Data records:
·····
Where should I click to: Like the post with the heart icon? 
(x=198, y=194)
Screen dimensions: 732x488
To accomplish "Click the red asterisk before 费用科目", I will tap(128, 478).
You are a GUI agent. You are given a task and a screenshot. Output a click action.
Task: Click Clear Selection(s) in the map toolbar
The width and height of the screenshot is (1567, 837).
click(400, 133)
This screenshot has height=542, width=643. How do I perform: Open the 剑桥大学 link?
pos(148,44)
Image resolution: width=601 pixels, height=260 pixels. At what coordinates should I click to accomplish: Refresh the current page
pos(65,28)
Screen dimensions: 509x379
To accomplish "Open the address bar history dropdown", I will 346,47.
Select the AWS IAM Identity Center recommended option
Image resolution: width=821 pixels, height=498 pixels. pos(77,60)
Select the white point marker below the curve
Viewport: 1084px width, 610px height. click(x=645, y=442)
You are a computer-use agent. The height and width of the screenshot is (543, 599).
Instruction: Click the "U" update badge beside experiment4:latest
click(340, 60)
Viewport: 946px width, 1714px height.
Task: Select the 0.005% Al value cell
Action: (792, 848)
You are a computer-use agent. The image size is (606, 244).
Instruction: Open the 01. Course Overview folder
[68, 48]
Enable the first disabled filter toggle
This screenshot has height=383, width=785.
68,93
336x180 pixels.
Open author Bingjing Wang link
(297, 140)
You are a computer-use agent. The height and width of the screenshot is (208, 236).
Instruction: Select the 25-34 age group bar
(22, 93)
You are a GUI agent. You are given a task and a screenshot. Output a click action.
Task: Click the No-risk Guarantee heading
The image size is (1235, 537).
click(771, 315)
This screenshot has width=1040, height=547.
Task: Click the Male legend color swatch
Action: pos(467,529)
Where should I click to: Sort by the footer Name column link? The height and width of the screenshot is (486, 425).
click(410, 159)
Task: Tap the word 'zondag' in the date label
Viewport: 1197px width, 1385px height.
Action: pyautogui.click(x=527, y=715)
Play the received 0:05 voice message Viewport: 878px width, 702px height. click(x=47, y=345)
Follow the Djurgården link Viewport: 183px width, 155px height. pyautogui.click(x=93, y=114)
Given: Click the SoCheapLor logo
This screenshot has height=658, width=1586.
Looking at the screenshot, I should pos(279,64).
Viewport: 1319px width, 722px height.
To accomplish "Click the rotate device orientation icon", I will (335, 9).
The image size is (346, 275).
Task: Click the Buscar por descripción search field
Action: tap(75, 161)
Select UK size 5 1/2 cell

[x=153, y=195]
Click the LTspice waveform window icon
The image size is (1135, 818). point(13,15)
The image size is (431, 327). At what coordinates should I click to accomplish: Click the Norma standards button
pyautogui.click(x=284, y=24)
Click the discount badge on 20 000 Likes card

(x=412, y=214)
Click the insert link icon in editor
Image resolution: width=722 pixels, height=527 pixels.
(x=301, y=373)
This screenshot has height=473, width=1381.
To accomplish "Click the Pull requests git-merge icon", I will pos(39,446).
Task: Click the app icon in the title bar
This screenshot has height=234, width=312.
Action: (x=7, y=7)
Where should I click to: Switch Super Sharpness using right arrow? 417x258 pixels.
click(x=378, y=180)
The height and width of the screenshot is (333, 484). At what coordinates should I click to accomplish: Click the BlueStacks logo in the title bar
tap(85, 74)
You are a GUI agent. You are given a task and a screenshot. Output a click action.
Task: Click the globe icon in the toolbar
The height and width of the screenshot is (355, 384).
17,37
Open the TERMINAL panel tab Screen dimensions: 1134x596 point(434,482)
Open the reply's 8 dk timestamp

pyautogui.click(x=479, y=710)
·····
Exercise goal: Say how many lines of the material above include the word "computer", giving the number alone.

Response area: 3